Oh, so your goal is not to change property names; you just want to eliminate any conflicting properties from one of the interfaces.
This concept closely resembles the notion of an object spread type operator, which TypeScript currently lacks as a part of its language at the type level. Currently, when it comes to generic spreads, the type system treats them as an intersection, which is only accurate for non-conflicting properties. However, at the value/expression level, TypeScript effectively manages spreads of concrete types. As such, you can achieve the specific Zoo you desire by convincing the type system that you possess a value of type Pet, another value of type Person, and a value formed by spreading them:
interface Person {
name: string
age: number
}
interface Pet {
age: string
trained: boolean // I added this because otherwise Zoo=Person which is weird
}
declare const person: Person; // pretend we have a person
declare const pet: Pet; // pretend we have a pet
const zoo = { ...pet, ...person }; // spread them into a new variable
type ZooType = typeof zoo; // acquire the type of that variable
interface Zoo extends ZooType { }; // convert it into an interface just because
If you're hesitant about dealing with values (especially if you don't have any readily available) and wish to carry out this process purely at the type level, you can craft a spread-like type operator yourself using mapped and conditional types. A recommended implementation was suggested by one of the language designers for Merge<L,R>, which works sufficiently well with certain considerations regarding optional/readonly/etc properties.

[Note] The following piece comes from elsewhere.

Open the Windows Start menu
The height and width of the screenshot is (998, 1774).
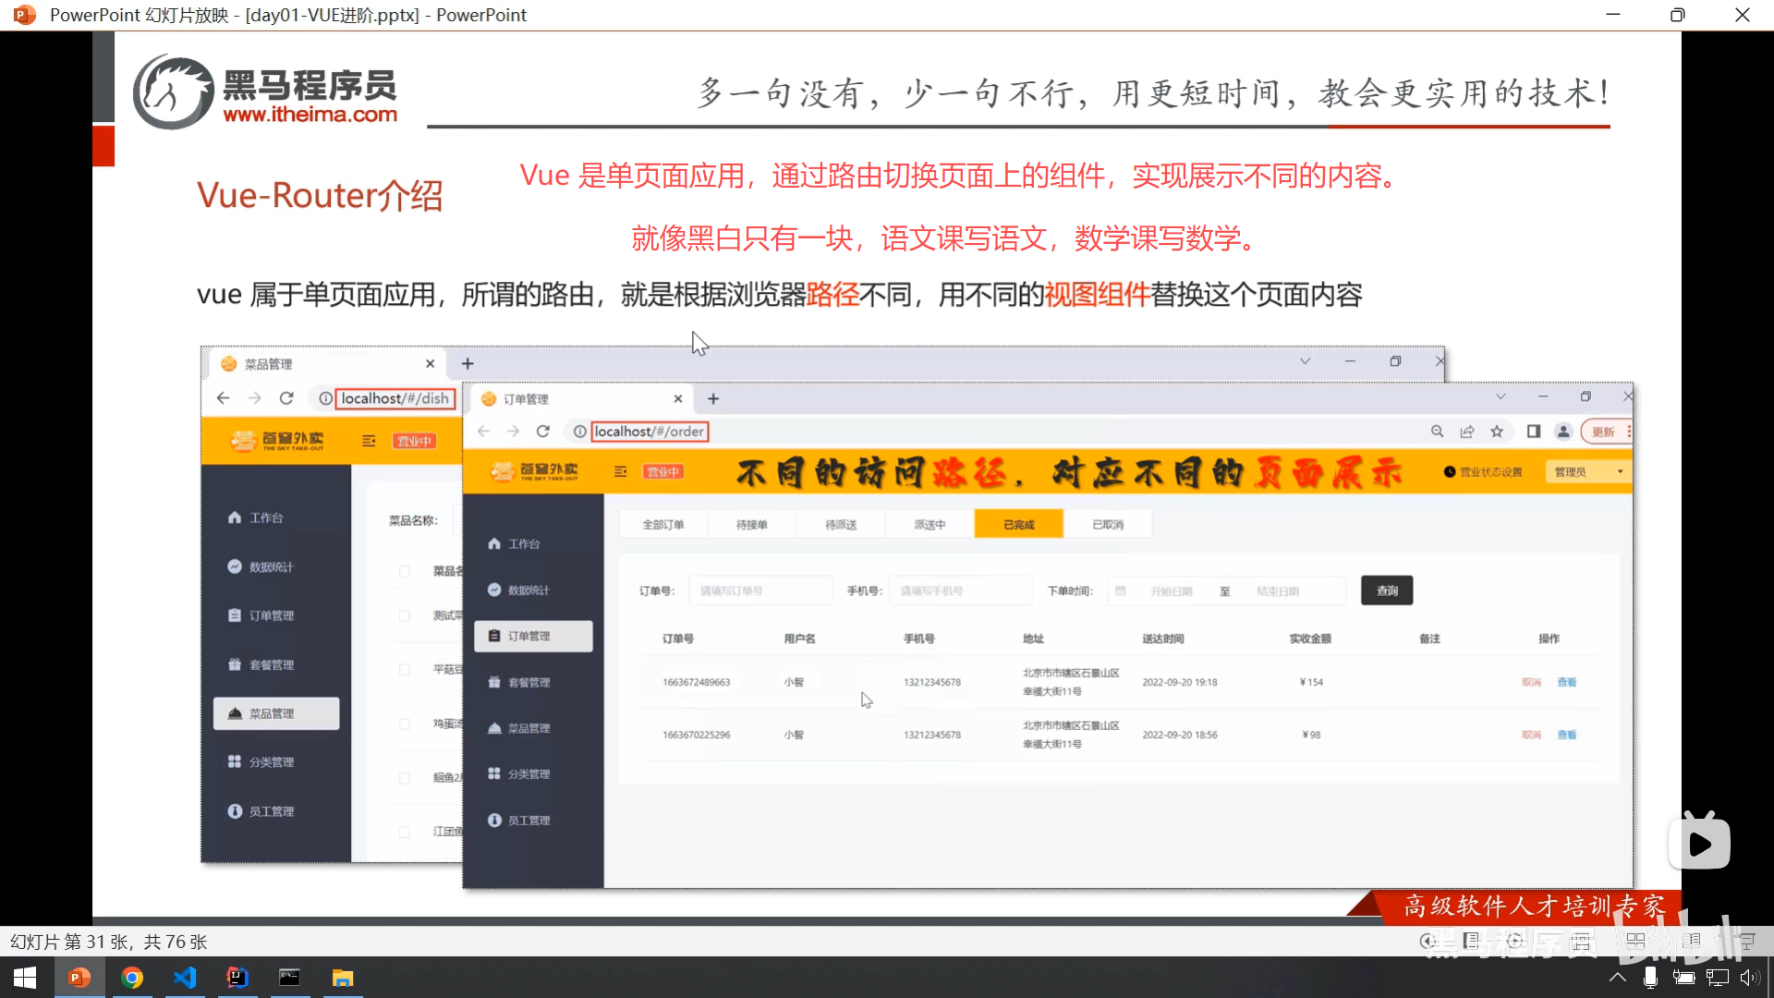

In your scenario, where there are no optional or readonly properties involved, here is a simpler version known as Merge<L, R>:
type Merge<L, R> = R & Pick<L, Exclude<keyof L, keyof R>>;
You'll notice that it mirrors the functionality of the aforementioned value-level spread:
interface Zoo extends Merge<Pet, Person> { };
declare const zoo: Zoo;
zoo.name; // string
zoo.age; // number
zoo.trained; // boolean
Please bear in mind that if age were optional in Person, then Merge<Pet, Person> would make age optional in Zoo. This outcome may align with your intentions, but a spread wouldn't exhibit the same behavior; {...pet, ...person} would always include an age since it is mandatory in Pet. Consequently, Zoo["age"] might be something like string | number, which the previously shared Spread<L, R> operator could manage more accurately. Furthermore, neither Merge<> nor the linked Spread<> guarantee flawless handling of readonly properties, especially given the ambiguity surrounding the appropriate treatment of such properties.
Well, I hope this information proves helpful! Best of luck!